We recently discovered a phenomenon that’s even more bizarre than UFOs.
That is, many respondents in a new survey couldn’t name a prominent Asian American person.
In fact, 42 percent of those polled replied “don’t know.” But two celebrities were named the most: Jackie Chan (with 11 percent of the responses) and Bruce Lee at 9 percent.
What do Lee and Chan have in common? They are both martial-arts experts. And note that Lee died in 1973.
Another intriguing result of the poll is that the ”don’t know” answer crossed a broad spectrum of racial lines: White, Black, Hispanic.
What about Andrew Yang for an answer? He only ran for president of the United States just last year. Now, he’s running for mayor of New York, the largest city in the country.
And Kristi Yamaguchi, who won the ladies’ singles figure skating gold medal at the Albertville, France, 1992 Olympic Winter Games for the United States, not Japan, where her grandparents emigrated from and ended up in a U.S. internment camp for the Japanese during World War II.
That’s important because one in five survey interviewees indicated Asian Americans were “more loyal to their countries of origin than to the United States.”
In a further testimonial to Kristi, a pair of her skates have been on display at the Smithsonian Museum of American History here in Washington.
In 1952, acclaimed Black author Ralph Ellison released “The Invisible Man.” The ground-breaking novel focuses on a young, college-educated Black man struggling to survive and succeed in a racially divided society that refuses to see him as a human being. Therefore, he is, in effect, “invisible.”
All of this provokes the question: Are Asian people the new “invisible” community, in the context of Ellison’s powerful book, as we recognize May as Asian American and Pacific Islander Heritage Month?

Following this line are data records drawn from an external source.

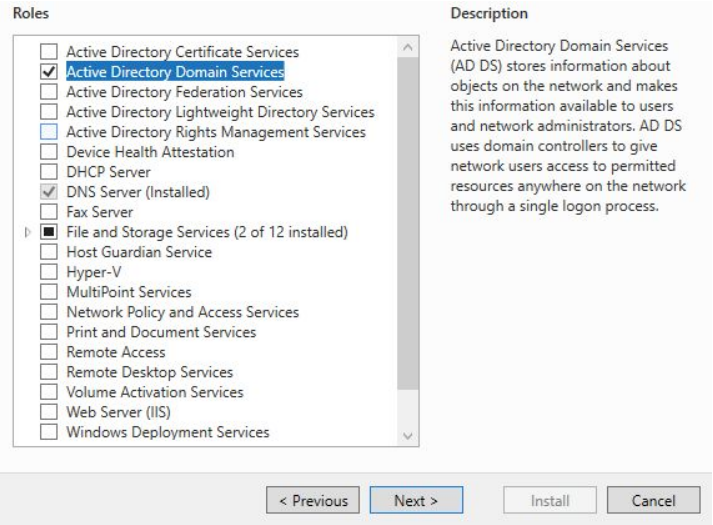Go back with the Previous button
This screenshot has width=713, height=525.
tap(312, 499)
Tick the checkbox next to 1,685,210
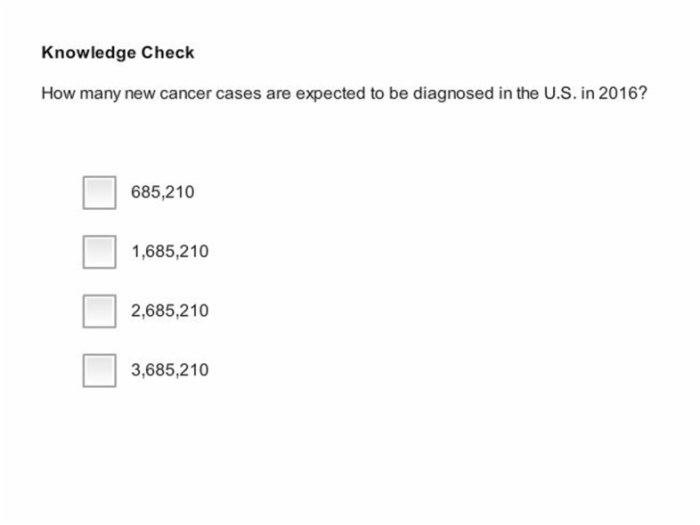 tap(99, 252)
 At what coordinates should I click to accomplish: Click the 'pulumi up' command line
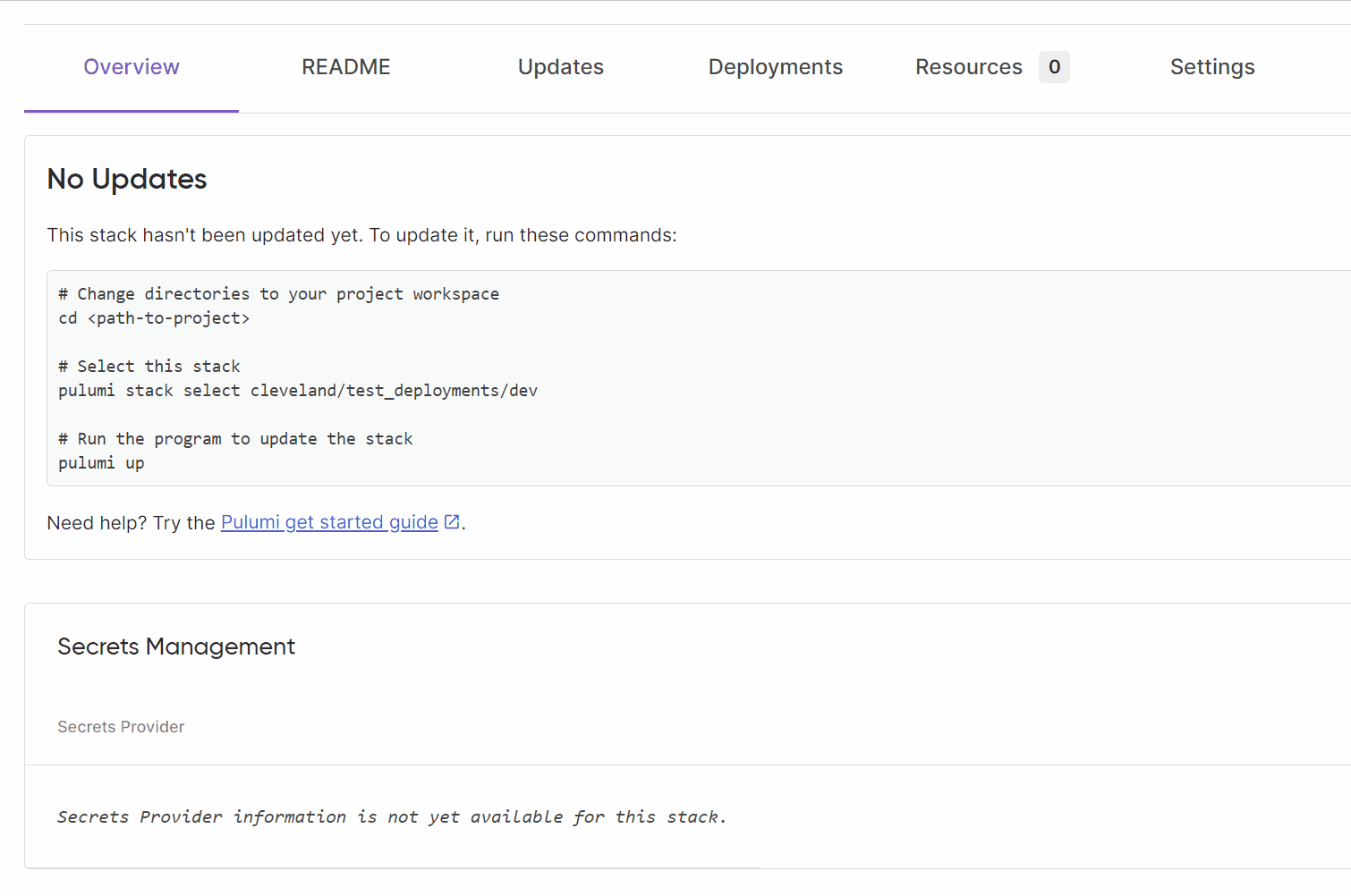click(101, 463)
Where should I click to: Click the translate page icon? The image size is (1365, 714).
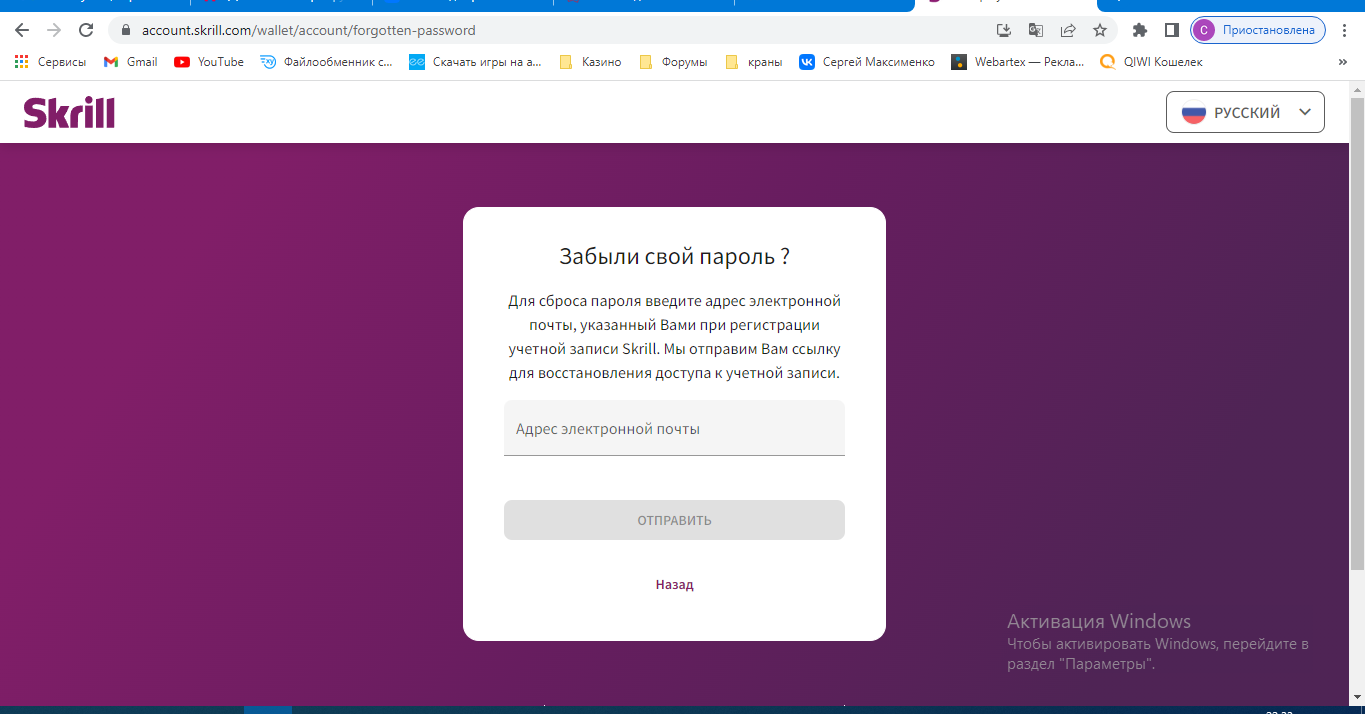(1036, 30)
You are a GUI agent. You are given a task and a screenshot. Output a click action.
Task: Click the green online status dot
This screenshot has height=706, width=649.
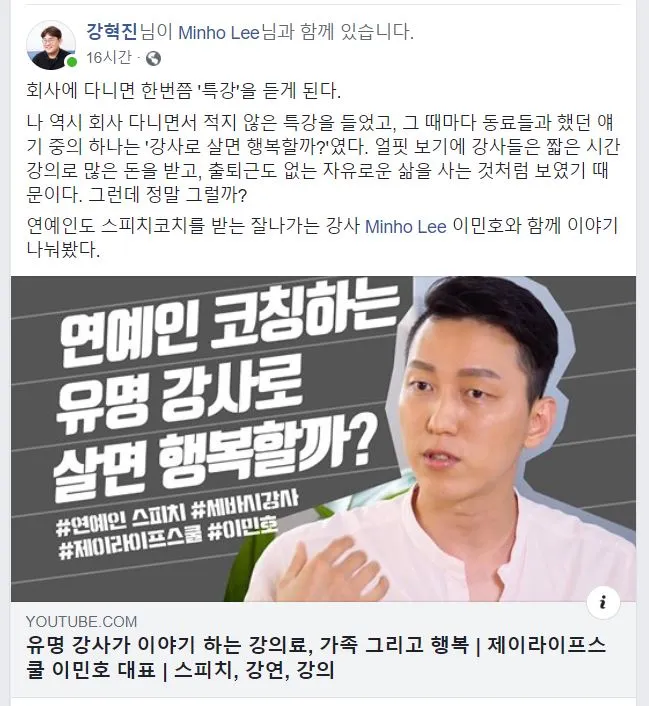tap(72, 63)
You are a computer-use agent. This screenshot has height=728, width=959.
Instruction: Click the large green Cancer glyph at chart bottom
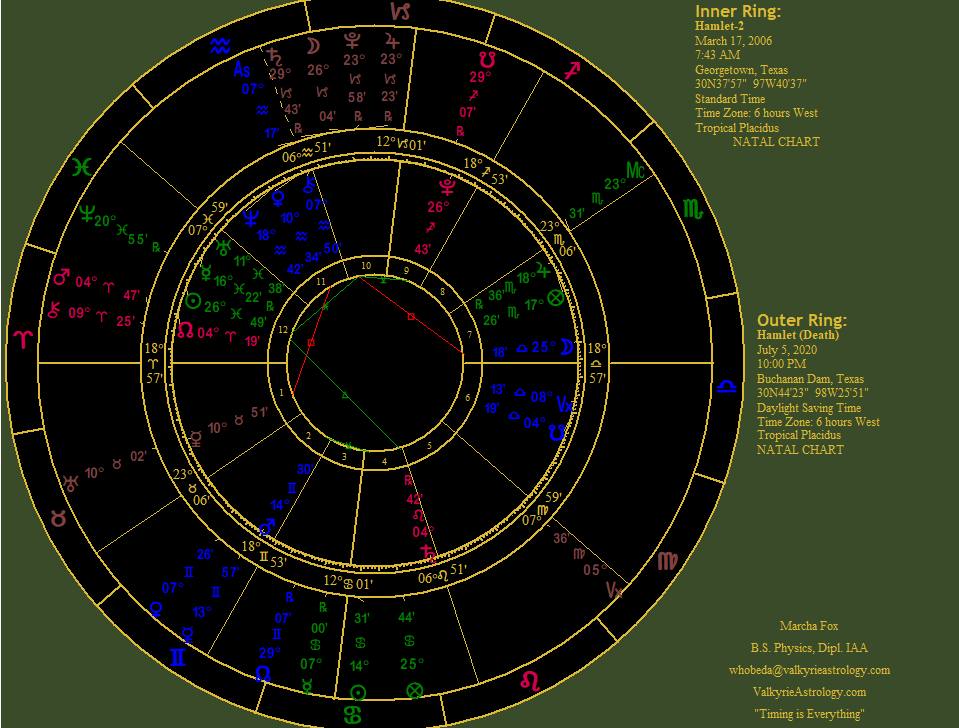coord(358,715)
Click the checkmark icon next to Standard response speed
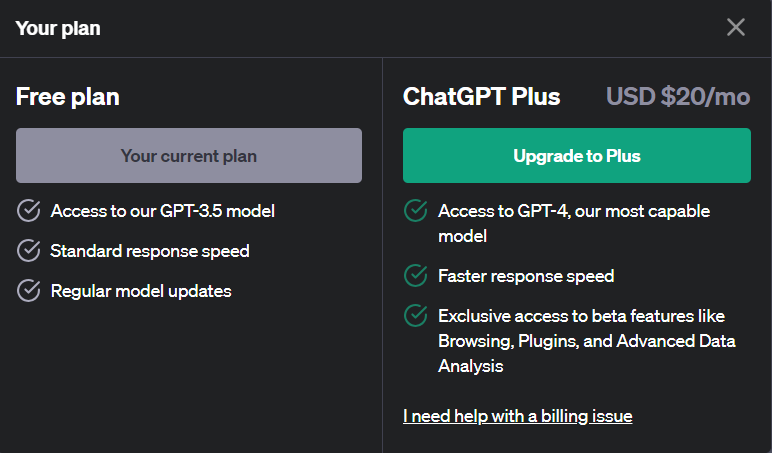This screenshot has height=453, width=772. [29, 251]
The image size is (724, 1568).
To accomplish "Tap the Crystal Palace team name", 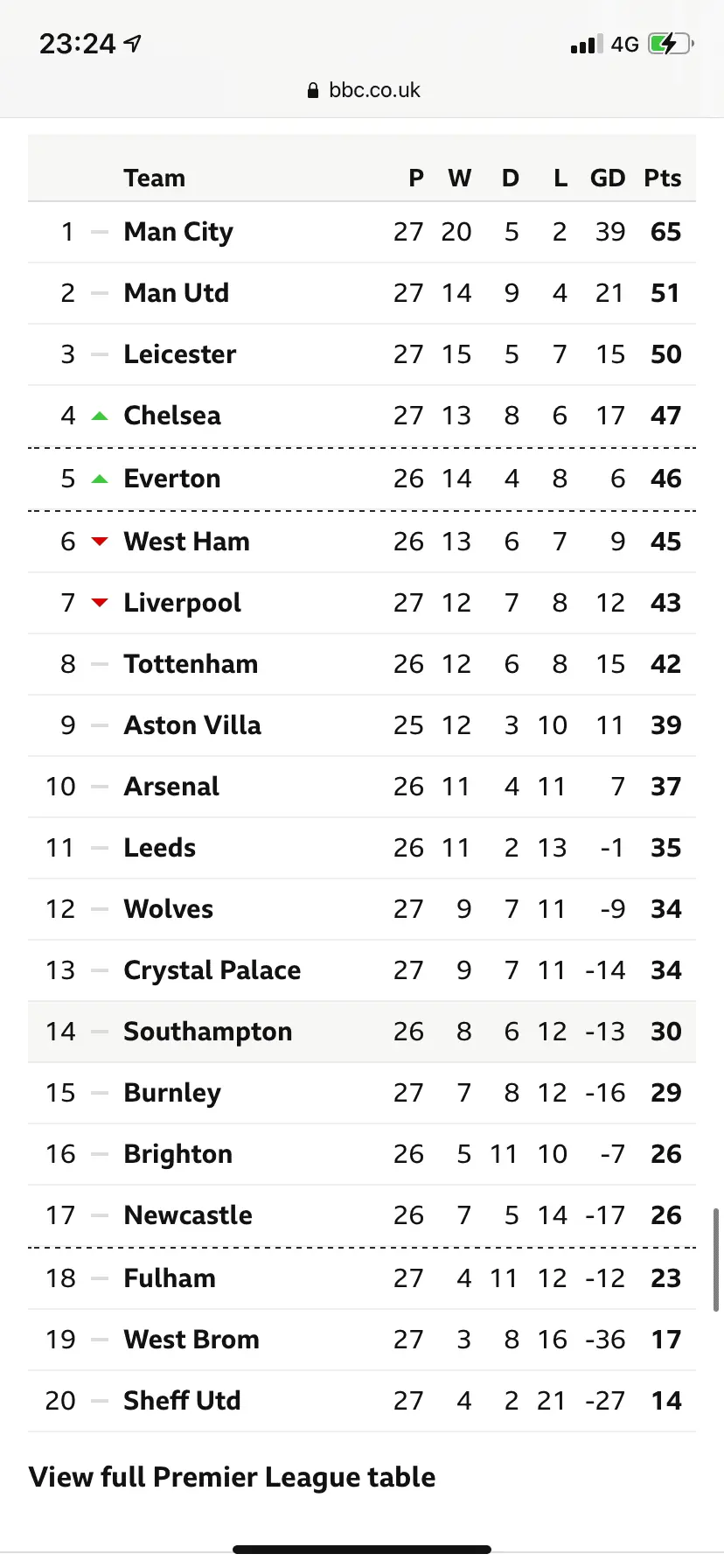I will [x=212, y=970].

That survey surely makes one wonder. For background, the poll was commissioned by Leading Asian Americans to Unite for Change (or LAAUNCH). The survey polled 2,766 American adults across the country regarding Asians, the fastest-growing racial group in the United States.
It was conducted between March 29 and April 14, about two weeks following the tragic massage-parlor shootings near Atlanta, in which eight people were killed, including six women of Asian descent.
That incident sparked an awakening in this country as many Americans expressed shock that the Asian community has been the target of racial violence and verbal attacks, much of it scapegoating them for China’s role in the coronavirus pandemic.
Still, there are some holdouts as the survey revealed 37 percent of White Americans expressed an unawareness of hate crimes against Asian Americans the past year. Furthermore, 35 percent of Republicans and 12 percent of Democrats said the issue isn’t pivotal enough to be addressed.
For 20 years, Daniel Mayeda worked as an entertainment/media attorney in Los Angeles who has led a multi-ethnic coalition to persuade the four major television networks to increase diversity in front of and behind the cameras. Now, Mayeda, a Japanese American, is associate director of the Documentary Film Legal Clinic at the UCLA School of Law.
Mayeda told InsideSources, “If a substantial percentage of Americans still don’t view anti-Asian racism as a problem — after the Atlanta killings and repeated, well-publicized incidents with graphic video evidence of anti-Asian hate crimes committed in the past year — then they are essentially unreachable. One has to ignore reality to continue to believe that Asian Americans do not face racial discrimination.”
Though White folk have been involved in the plurality of hate incidents perpetrated against Asian people, national television news seemingly has ignored a dirty, little secret . . .
That is, visual and anecdotal evidence as clear as a Windex window has documented Black males and females nationwide — middle school to middle-aged — stomping, punching, robbing, spitting, cursing with racial slurs directed toward Asian members of our society.
And there is this contradictory, convoluted chunk of information from CBSN, the digital platform of CBS News: “While many viral anti-Asian hate incidents have been perpetrated by Black people, police data shows that race does not play a ‘major role’ in reported attacks, said Tommy Ng (commander of the NYPD Asian Hate Crimes Task Force). Instead, the ‘common denominator’ among perpetrators — ‘the bottom line’ — is mental illness, something he says has been exasperated by the stress and pressure of the pandemic.”
This sounds like a built-in, mental-illness excuse in the offing from Commander Ng.
Question: If race isn’t a “major role,” then how can these incidents be termed hate crimes? And can a mentally ill person comprehend hate?
According to the Poynter Institute — a Florida-based journalism think tank and research organization — the Asian American Journalists Association is planning conversations that examine the relationships between AAPI and Black communities, “and how journalists can either amplify or refute the wedge that’s often shoved between our two communities.”
Now, back to the top, regarding that “don’t know” crowd.
Tell the “don’t knows” about George Takei (the actor also known as Mr. Sulu from “Star Trek”) and Vera Wang (the famed clothing designer and jewelry maven whose Zales commercials air almost daily and especially at Christmas).
That 42 percent of survey respondents couldn’t name those two as prominent Asian Americans is a poor reflection of our diverse, socio-cultural mosaic.